1 Introduction

Heterogeneous face recognition aims to recognize faces across different modalities. In most cases gallery of known individuals consists of normal visible spectrum images. Probe images may be forensic or composite sketches, which are useful in the absence of photos in a forensic context [8, 14]. In comparison to the visible spectrum (VIS) images, near-infrared (NIR) and shortwave-infrared images are less sensitive to illumination variation. Midwave-infrared and longwave-infrared (LWIR), also referred to as “thermal infrared”, is suitable for non-intrusive and covert low-light and nighttime acquisition for surveillance [9]. Differences between the gallery and probe modality, make heterogeneous face recognition more challenging than traditional face recognition, see Fig. 1 for an examples of VIS and NIR images, as well as sketches.

Visible spectrum face recognition has been extensively studied, and recently much progress has been made using deep convolutional neural networks (CNN) [18, 21, 23, 25]. In part, this progress is due to much larger training datasets. For example, Schroff et al. [21] report an error of 0.37 % on Labeled Faces in the Wild (LFW) dataset [5], using a CNN trained on a proprietary dataset of 200 million face images. Earlier state-of-the-art work [22] used only 10 thousand train images, yielding an error in the order of 7 %.

Large visible spectrum datasets can be constructed from internet resources, such as e.g. IMDb [25], or social media websites. This is, however, not possible for IR images or sketches. For the same reason, it is even harder to establish large cross-modal datasets where we have individuals with images in both modalities. The question we address in this paper is how we can leverage the success of CNN models for visible spectrum face recognition to improve heterogeneous face recognition. We evaluate a number of strategies to use deep CNNs learned from large visible spectrum datasets to solve heterogeneous face recognition tasks. We obtain results that are on par or better than the state of the art for both VIS-NIR and VIS-sketch heterogeneous face recognition.

Fig. 1.
figure 1

Top: Example images of an individual in the CASIA NIR-VIS dataset (NIR left, VIS right). Bottom: Examples from e-PRIP: (left to right) photo, FACES sketch, and IdentiKit sketch.

2 Related Work

Most heterogeneous face recognition work falls in one of two families discussed below.

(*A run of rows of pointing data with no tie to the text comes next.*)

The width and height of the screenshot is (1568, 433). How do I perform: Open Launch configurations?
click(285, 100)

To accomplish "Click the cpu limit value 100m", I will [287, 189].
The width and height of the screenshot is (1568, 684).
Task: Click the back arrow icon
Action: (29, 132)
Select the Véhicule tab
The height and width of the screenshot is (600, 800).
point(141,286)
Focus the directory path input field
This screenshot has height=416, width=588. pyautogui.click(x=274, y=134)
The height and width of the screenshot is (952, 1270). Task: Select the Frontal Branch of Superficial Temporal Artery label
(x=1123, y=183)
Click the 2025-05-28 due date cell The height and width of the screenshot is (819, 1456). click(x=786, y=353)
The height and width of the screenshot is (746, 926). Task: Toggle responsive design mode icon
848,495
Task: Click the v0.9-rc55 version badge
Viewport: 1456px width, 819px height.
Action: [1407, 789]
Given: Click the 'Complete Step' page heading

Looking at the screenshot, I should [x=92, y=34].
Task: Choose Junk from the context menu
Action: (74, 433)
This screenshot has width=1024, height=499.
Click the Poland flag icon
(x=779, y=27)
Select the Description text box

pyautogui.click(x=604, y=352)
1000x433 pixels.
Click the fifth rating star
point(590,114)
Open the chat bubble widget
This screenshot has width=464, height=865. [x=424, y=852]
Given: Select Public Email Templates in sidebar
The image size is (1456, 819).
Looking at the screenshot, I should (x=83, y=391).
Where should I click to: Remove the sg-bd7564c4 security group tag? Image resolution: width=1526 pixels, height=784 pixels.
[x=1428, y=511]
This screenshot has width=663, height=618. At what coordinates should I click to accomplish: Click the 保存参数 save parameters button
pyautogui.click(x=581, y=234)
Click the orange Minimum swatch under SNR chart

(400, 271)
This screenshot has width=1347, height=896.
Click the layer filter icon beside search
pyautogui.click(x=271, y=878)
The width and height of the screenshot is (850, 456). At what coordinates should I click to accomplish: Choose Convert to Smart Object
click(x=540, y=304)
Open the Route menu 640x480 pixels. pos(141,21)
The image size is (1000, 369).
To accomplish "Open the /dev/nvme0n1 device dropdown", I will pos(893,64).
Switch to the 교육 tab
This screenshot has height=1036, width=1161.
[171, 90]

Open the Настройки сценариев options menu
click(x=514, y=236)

Reconstruction Based Methods. These methods, see e.g. [7, 20], learn a mapping from one modality (typically that of the probe) to the other. Once this mapping has been performed, standard homogeneous face recognition approaches can be applied. Sarfraz and Stiefelhagen [20] learn a deep fully-connected neural network to regress densely sampled local SIFT descriptors in the VIS domain from corresponding descriptors in the LWIR domain. Once the local descriptors in a probe image are mapped to the gallery domain, face descriptors are matched using the cosine similarity. Juefei-Xu et al. [7] learn a dictionary for both VIS and NIR domains while forcing the same sparse coefficients for corresponding VIS and NIR images, so that the coefficients of the NIR image can be used to reconstruct the VIS image and vice-versa. The advantage of reconstruction-based methods is that allow re-use of existing VIS face recognition systems. On the other hand, the problem of cross-modality reconstruction may prove a harder problem than cross-modality face recognition in itself.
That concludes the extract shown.